─── Data shown ───

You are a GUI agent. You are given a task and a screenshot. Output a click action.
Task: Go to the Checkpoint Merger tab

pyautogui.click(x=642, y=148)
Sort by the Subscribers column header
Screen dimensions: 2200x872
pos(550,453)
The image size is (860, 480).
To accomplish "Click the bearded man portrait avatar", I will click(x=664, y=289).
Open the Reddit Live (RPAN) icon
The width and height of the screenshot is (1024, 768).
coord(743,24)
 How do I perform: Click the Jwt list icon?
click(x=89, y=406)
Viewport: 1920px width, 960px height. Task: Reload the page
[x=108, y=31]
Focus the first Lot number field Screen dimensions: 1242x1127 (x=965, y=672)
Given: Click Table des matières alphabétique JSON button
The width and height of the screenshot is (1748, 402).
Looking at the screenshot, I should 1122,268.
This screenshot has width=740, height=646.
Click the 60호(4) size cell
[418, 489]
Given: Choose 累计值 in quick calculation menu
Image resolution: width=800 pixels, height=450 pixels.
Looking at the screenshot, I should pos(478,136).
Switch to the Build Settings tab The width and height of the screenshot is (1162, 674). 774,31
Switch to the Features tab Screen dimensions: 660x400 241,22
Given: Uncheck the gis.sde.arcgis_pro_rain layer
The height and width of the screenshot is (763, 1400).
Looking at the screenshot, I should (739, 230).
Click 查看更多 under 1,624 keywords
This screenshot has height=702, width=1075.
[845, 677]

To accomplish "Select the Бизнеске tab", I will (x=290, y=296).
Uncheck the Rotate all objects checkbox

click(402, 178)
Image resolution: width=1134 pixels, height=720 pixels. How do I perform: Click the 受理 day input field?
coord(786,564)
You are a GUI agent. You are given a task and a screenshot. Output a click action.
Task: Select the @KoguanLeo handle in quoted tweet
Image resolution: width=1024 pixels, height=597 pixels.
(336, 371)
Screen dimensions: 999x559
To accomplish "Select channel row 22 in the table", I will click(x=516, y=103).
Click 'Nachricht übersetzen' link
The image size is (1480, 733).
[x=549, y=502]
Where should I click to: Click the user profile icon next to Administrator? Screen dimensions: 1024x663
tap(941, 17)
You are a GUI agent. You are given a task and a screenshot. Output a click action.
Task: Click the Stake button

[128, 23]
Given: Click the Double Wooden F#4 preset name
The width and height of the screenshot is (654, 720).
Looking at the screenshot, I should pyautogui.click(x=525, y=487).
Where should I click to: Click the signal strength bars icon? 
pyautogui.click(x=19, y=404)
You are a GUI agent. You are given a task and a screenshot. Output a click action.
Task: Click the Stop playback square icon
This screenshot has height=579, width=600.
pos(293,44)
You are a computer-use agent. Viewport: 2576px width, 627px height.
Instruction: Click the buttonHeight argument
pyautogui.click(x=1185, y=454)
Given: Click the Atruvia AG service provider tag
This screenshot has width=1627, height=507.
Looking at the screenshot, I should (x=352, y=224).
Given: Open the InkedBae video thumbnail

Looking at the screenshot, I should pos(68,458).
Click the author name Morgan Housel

───

■ **Exercise brief**
After locating the line with "Task: Go to the Checkpoint Merger tab" in the material above, return it and each line after it exactly, ending at the line with "Given: Click the Double".

■ **Task solution**
Task: Go to the Checkpoint Merger tab

pyautogui.click(x=642, y=148)
Sort by the Subscribers column header
Screen dimensions: 2200x872
pos(550,453)
The image size is (860, 480).
To accomplish "Click the bearded man portrait avatar", I will click(x=664, y=289).
Open the Reddit Live (RPAN) icon
The width and height of the screenshot is (1024, 768).
coord(743,24)
 How do I perform: Click the Jwt list icon?
click(x=89, y=406)
Viewport: 1920px width, 960px height. Task: Reload the page
[x=108, y=31]
Focus the first Lot number field Screen dimensions: 1242x1127 (x=965, y=672)
Given: Click Table des matières alphabétique JSON button
The width and height of the screenshot is (1748, 402).
Looking at the screenshot, I should 1122,268.
This screenshot has width=740, height=646.
Click the 60호(4) size cell
[418, 489]
Given: Choose 累计值 in quick calculation menu
Image resolution: width=800 pixels, height=450 pixels.
Looking at the screenshot, I should pos(478,136).
Switch to the Build Settings tab The width and height of the screenshot is (1162, 674). 774,31
Switch to the Features tab Screen dimensions: 660x400 241,22
Given: Uncheck the gis.sde.arcgis_pro_rain layer
The height and width of the screenshot is (763, 1400).
Looking at the screenshot, I should (739, 230).
Click 查看更多 under 1,624 keywords
This screenshot has height=702, width=1075.
[845, 677]

To accomplish "Select the Бизнеске tab", I will (x=290, y=296).
Uncheck the Rotate all objects checkbox

click(402, 178)
Image resolution: width=1134 pixels, height=720 pixels. How do I perform: Click the 受理 day input field?
coord(786,564)
You are a GUI agent. You are given a task and a screenshot. Output a click action.
Task: Select the @KoguanLeo handle in quoted tweet
Image resolution: width=1024 pixels, height=597 pixels.
(336, 371)
Screen dimensions: 999x559
To accomplish "Select channel row 22 in the table", I will click(x=516, y=103).
Click 'Nachricht übersetzen' link
The image size is (1480, 733).
[x=549, y=502]
Where should I click to: Click the user profile icon next to Administrator? Screen dimensions: 1024x663
tap(941, 17)
You are a GUI agent. You are given a task and a screenshot. Output a click action.
Task: Click the Stake button

[128, 23]
Given: Click the Double Wooden F#4 preset name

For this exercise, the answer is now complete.